Last weekend, he screamed all the time, even though Jay was home. I feel a little guilty in saying that I'm actually kinda glad about that. It made me feel more like it's not just me, and so Jay could see what I deal with all day when he's not here.

I wish my happy little boy would make more frequent appearances. He's just recently started the baby babbling, rolling over, and giggling more often. But this last week has been such a nightmare that I seriously want to sleep for a week! Maybe once I wake up, my smiling happy boy will be back to stay.

Friday, April 1, 2011

Abortion Ban in Arizona

I posted a link on Facebook to this article:

http://ca.news.yahoo.com/arizona-enacts-ban-abortions-based-gender-race-20110329-214717-860.html

In it, they talk about the fact that Arizona has now passed a law decreeing it illegal to perform an abortion for gender or race of the fetus.

My posting this doesn't mean that I agree with using abortions to select the gender or race of the fetus. Personally, I'm against that, as much as I am against women using abortions as a form of birth control. Not to sound racist, but I've only ever heard of that happening in China. There was even an episode of Boston Legal about it. However, I have never heard of a real case in the States where anyone aborted because of the gender of their unborn child, much less because of the race. If you get knocked up by someone of a different race, well then you'd know damn well what the race of the child is going to be... so don't have sex with a different race if you don't want to have a child with them!

This brings me to another point I'd like to make: Generally, the only accurate way to tell the sex of the baby is at 16 weeks or later. This is something I also disagree with: late-term abortions. By that point, I could already feel Marshall moving around inside of me. I couldn't imagine having an abortion at that point! And when we actually found out we were having a boy, I was 20 weeks pregnant. He was definitely moving around noticeably and frequently then! How could anyone abort at that stage of a pregnancy? It's sick, in my opinion.
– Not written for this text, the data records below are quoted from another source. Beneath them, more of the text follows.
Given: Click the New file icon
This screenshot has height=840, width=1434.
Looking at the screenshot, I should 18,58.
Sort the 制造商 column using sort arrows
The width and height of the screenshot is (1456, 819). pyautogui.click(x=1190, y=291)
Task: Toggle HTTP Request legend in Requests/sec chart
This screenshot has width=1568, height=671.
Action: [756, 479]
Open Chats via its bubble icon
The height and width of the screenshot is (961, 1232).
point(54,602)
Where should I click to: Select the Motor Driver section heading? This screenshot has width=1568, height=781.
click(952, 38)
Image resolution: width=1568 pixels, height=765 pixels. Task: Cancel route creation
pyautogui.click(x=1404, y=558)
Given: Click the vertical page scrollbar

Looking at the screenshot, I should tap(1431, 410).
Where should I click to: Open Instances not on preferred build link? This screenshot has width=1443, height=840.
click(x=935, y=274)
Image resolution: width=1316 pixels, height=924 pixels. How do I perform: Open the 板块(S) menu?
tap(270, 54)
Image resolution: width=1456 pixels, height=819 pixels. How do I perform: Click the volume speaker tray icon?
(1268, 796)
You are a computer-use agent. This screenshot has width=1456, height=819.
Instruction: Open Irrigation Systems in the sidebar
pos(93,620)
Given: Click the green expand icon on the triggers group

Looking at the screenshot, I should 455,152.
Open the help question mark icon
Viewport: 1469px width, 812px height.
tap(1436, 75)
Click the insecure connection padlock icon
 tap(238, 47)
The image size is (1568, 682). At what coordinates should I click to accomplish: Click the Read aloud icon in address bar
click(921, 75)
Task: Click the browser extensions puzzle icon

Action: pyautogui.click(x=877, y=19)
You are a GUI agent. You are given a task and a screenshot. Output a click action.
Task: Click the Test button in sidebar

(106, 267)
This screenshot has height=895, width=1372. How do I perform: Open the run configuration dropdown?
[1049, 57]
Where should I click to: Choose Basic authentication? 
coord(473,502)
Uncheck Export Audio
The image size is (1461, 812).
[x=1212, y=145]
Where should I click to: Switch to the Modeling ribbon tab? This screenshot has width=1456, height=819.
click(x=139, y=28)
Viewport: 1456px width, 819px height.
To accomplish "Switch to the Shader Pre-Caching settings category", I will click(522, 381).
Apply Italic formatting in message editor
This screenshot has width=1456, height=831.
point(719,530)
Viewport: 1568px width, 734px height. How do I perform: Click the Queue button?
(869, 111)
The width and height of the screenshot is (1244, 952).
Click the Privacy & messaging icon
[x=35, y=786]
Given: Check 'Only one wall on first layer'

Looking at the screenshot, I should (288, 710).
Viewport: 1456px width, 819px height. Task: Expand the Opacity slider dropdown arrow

I would like to clarify, though; I am pro-choice. I believe a women's body is her own, and it's her choice ultimately what she does when faced with an unplanned, unwanted pregnancy. If you take away a woman's right to choose, she will simply end up going to a back-door surgery instead. I don't think I need to tell any of you how dangerous this would be, especially if you've read about it from back in the day before abortions were legalized. There will be no way to prove if a woman is getting an abortion simply to select the race or gender of her child, because I highly doubt anyone would be stupid enough to volunteer that information. This law only forces doctors to ask their patients the reason for seeking an abortion, which is unfair, as most women won't really feel comfortable listing their reasons to a stranger. It will also have no effect really, because if that were the reason said woman was seeking an abortion, she'll simply lie in order to get it.

I also think it's highly unfair to punish the doctors who perform the operation, rather than the patient. If the woman is the one who wants to abort the child because it's not the sex or race they want, let it be on her head. If you're going to slowly try to control a woman's right to choose, then the woman is the one who should be punished. Even as I'm writing this, I have conflicting feelings about this whole issue. Women have a fundamental right to choose, in my opinion, but they shouldn't use that right to choose whether they have a boy or a girl. Does that clarify things?

I am against this new law, as I see it as a stepping stone to banning abortions altogether. However I also don't agree with having an abortion for the reason of race or gender selection. It's a slippery slope they're headed down, and I'm afraid to see where it will lead.